• **Problem description**
Using the data beneath this instruction, retype only the lines from the one that contains "Corações (125, 333)" down to the one that contains "Afvis (75, 1350)", both included, exactly as they appear.

Records supplied START

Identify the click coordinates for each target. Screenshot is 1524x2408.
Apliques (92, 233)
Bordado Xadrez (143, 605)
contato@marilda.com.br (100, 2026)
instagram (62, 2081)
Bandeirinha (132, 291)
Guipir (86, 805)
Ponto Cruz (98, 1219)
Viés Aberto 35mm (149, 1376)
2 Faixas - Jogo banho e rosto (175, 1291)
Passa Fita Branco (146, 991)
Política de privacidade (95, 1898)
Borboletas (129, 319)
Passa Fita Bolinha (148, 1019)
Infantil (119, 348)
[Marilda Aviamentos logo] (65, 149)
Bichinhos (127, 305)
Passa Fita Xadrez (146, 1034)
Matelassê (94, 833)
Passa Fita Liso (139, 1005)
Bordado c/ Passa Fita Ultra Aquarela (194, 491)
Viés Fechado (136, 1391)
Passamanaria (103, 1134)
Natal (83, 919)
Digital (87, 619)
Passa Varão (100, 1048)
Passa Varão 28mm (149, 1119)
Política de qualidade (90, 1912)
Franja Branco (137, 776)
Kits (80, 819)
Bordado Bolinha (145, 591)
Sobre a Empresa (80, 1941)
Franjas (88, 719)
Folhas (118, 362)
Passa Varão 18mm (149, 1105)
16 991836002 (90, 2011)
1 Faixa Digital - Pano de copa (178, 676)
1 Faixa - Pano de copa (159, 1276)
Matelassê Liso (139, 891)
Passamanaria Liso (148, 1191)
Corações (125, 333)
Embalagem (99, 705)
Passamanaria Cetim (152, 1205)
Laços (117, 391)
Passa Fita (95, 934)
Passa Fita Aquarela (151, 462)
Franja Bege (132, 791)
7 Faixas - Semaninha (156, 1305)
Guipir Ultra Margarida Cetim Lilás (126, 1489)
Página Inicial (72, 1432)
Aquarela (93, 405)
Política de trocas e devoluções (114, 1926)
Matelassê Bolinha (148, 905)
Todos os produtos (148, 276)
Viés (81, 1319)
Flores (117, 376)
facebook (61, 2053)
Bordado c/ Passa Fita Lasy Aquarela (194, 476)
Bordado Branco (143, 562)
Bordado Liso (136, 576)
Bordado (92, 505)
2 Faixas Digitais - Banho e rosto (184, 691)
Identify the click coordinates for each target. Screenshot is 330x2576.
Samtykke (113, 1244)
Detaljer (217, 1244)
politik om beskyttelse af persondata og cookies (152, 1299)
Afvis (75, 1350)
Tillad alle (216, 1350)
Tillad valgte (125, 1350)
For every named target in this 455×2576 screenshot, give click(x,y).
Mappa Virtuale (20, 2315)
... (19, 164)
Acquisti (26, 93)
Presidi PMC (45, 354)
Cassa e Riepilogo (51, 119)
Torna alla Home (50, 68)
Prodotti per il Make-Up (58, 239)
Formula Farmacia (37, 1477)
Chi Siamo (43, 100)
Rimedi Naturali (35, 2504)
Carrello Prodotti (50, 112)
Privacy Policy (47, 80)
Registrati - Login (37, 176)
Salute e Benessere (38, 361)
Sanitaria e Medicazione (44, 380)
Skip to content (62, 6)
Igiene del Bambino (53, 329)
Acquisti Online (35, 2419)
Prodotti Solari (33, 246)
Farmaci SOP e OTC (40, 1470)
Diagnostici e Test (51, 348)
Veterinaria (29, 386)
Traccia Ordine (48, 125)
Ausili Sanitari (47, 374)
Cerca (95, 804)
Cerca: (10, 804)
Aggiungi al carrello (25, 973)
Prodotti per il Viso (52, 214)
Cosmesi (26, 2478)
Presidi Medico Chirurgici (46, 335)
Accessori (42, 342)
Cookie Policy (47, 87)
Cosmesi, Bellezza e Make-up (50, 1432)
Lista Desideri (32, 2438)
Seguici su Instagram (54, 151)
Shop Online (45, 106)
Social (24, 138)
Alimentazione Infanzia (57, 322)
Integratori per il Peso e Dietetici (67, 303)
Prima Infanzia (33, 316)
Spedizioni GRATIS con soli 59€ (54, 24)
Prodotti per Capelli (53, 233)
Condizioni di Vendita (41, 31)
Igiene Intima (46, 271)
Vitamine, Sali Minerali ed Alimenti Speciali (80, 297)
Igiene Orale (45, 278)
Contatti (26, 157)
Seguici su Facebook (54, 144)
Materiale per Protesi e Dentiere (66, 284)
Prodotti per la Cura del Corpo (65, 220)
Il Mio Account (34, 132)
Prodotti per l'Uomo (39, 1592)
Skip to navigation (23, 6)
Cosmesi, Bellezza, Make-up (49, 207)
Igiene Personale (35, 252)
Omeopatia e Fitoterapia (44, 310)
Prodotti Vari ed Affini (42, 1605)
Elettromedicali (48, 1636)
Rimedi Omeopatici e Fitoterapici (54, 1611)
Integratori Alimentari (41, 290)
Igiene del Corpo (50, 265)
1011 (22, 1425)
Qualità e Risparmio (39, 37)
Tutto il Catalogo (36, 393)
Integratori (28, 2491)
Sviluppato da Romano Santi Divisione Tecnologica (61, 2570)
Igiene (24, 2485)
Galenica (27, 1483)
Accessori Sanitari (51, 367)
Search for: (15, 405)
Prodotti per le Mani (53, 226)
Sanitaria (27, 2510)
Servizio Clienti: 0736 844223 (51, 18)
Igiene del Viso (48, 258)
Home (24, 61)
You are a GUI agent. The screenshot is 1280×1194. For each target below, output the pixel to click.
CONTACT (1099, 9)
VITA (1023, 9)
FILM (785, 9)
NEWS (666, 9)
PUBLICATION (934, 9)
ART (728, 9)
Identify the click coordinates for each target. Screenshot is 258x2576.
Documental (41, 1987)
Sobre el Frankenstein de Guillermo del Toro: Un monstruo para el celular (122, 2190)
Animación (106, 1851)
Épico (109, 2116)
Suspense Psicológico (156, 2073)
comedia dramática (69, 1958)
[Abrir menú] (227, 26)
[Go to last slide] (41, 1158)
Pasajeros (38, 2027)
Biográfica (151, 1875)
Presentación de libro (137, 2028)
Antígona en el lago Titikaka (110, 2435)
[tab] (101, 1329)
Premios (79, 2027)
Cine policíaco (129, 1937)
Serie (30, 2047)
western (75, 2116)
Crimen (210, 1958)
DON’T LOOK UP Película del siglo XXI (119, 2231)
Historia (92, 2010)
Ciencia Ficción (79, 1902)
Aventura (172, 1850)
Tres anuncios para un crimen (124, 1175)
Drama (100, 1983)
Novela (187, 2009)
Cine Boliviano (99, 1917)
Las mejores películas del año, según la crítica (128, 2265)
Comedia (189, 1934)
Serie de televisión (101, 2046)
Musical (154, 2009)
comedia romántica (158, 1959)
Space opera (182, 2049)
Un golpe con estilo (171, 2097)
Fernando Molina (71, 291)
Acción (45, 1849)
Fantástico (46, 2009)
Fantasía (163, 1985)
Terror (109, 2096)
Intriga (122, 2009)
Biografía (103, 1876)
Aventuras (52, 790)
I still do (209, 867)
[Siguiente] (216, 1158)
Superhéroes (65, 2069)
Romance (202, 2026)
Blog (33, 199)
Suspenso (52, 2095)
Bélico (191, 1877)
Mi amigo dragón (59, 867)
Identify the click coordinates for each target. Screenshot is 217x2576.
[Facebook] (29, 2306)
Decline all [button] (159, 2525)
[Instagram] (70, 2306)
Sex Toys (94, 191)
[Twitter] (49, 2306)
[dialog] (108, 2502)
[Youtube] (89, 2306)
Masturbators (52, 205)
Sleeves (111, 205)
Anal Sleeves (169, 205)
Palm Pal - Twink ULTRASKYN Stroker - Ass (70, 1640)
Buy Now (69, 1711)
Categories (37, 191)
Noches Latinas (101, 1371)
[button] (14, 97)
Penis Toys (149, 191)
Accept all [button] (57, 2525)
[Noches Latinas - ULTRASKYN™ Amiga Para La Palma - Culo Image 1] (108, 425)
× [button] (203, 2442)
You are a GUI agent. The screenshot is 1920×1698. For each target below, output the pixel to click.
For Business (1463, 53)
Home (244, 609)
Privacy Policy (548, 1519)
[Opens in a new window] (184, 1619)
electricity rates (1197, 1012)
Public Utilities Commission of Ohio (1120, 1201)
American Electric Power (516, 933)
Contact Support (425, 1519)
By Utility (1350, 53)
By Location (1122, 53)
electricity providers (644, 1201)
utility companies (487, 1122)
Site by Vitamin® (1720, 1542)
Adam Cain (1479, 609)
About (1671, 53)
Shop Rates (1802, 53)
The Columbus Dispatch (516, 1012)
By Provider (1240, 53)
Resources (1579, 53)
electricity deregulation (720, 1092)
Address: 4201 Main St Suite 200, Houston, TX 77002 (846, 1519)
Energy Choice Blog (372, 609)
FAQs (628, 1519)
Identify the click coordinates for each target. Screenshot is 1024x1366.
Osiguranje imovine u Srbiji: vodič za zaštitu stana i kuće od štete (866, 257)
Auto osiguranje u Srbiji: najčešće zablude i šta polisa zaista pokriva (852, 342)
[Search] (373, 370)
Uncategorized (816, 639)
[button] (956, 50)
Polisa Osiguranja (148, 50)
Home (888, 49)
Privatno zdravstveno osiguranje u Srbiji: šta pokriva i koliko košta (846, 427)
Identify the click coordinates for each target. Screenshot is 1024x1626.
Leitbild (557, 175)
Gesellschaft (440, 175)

Records supplied END

• **Solution to the problem**
Corações (125, 333)
Embalagem (99, 705)
Passamanaria Cetim (152, 1205)
Laços (117, 391)
Passa Fita (95, 934)
Passa Fita Aquarela (151, 462)
Franja Bege (132, 791)
7 Faixas - Semaninha (156, 1305)
Guipir Ultra Margarida Cetim Lilás (126, 1489)
Página Inicial (72, 1432)
Aquarela (93, 405)
Política de trocas e devoluções (114, 1926)
Matelassê Bolinha (148, 905)
Todos os produtos (148, 276)
Viés (81, 1319)
Flores (117, 376)
facebook (61, 2053)
Bordado c/ Passa Fita Lasy Aquarela (194, 476)
Bordado Branco (143, 562)
Bordado Liso (136, 576)
Bordado (92, 505)
2 Faixas Digitais - Banho e rosto (184, 691)
Identify the click coordinates for each target. Screenshot is 330x2576.
Samtykke (113, 1244)
Detaljer (217, 1244)
politik om beskyttelse af persondata og cookies (152, 1299)
Afvis (75, 1350)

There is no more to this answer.